### [Problem to solve]
Gather all lines in the entries that include the word "Programming".

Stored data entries
•••••

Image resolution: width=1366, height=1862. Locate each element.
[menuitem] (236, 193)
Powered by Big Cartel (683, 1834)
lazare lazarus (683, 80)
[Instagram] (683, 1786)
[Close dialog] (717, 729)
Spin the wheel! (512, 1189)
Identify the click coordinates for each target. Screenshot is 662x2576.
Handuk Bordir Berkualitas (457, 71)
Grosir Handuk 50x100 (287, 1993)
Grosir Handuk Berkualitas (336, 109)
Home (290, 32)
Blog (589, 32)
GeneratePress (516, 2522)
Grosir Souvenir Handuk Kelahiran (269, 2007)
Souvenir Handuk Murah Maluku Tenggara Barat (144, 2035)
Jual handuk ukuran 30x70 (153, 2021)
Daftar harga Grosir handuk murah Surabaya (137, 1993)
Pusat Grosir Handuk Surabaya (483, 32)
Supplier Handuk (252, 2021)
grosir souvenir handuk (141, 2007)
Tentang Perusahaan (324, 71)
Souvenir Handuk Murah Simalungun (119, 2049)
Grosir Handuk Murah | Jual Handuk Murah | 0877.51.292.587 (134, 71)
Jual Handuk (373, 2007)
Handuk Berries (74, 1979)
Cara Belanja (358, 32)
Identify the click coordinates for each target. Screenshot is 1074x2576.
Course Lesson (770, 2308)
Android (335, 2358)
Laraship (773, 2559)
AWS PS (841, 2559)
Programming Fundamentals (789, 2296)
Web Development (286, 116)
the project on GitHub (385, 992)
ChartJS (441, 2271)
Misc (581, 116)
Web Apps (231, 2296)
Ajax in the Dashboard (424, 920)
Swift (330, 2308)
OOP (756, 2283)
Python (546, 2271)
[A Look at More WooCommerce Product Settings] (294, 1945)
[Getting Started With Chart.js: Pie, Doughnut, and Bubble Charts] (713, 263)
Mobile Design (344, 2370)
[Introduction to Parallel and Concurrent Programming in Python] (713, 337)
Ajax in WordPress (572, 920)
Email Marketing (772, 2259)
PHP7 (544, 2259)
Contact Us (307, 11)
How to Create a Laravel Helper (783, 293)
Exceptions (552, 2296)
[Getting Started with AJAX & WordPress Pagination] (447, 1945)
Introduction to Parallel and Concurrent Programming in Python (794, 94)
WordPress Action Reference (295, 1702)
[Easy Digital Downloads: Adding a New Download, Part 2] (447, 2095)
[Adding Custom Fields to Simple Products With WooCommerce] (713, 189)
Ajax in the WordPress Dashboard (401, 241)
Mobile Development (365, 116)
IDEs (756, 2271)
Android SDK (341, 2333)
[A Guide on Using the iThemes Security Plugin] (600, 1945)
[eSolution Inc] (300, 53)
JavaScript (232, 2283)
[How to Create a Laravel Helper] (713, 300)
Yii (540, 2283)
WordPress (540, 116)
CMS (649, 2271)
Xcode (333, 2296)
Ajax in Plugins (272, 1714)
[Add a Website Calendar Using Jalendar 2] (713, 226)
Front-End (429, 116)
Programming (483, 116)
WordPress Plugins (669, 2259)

•••••

### [Written answer]
Programming Fundamentals (789, 2296)
[Introduction to Parallel and Concurrent Programming in Python] (713, 337)
Introduction to Parallel and Concurrent Programming in Python (794, 94)
Programming (483, 116)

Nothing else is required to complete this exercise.